[PATCH] GUID index for LDB

Andrew Bartlett abartlet at samba.org
Wed Sep 6 15:15:08 UTC 2017


On Wed, 2017-09-06 at 12:44 +0200, Stefan Metzmacher wrote:
> Hi Andrew,
> 
> > > > I'll e-mail Tridge/Douglas/Catalyst for permission on a re-licence to
> > > > LGPLv3 the binary search macros next week.
> > > > 
> > > > I know it is a massive patch set, but some feedback would be helpful.
> > > > 
> > > > http://git.catalyst.net.nz/gitweb?p=samba.git;a=shortlog;h=refs/heads/GUID-index-6
> > > > 
> > 
> > This has been a success, and I have now got some performance numbers.
> > 
> > See the attached graph, with test times normalized to 1.  It shows that
> >  some tasks are better (much better) and that the rest is pretty much
> > un-affected.  (We have found that the noise on these measurements is
> > about 5%). 
> 
> So there's no performance loss of 5% for searches?

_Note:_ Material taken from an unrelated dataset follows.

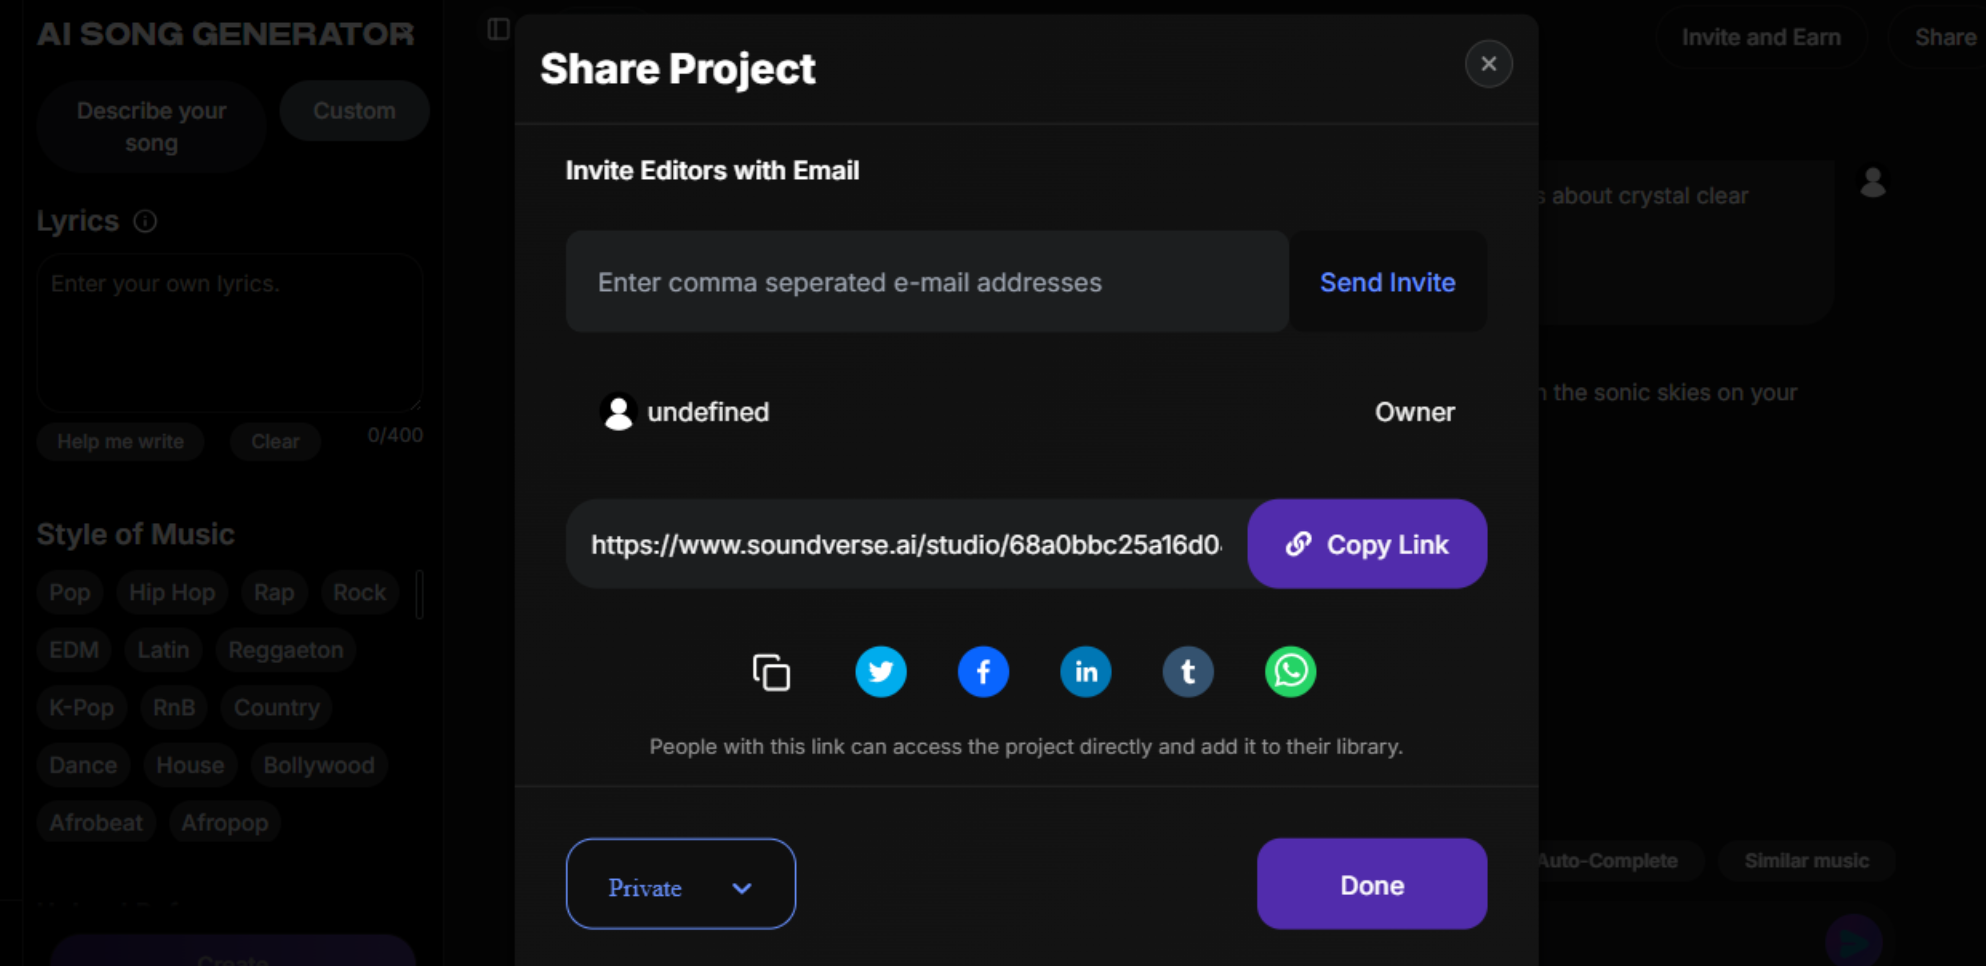Viewport: 1986px width, 966px height.
Task: Select the project URL text field
Action: (x=906, y=544)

There might be, but I don't think so.  Our experience is that even
after several runs the numbers below 5% are not statistically
significant, as the absolute values have too much noise.  Watch how the
'do nothing' line moves around for an idea.  I'll mail you the full
results file and the absolute values graph tomorrow. 

> As we're now doing one more hop from the index (now via the objectGUID)
> to the dn.

We only change the cost for a base DN search really, plus the cost of
checking the base for a subtree search.  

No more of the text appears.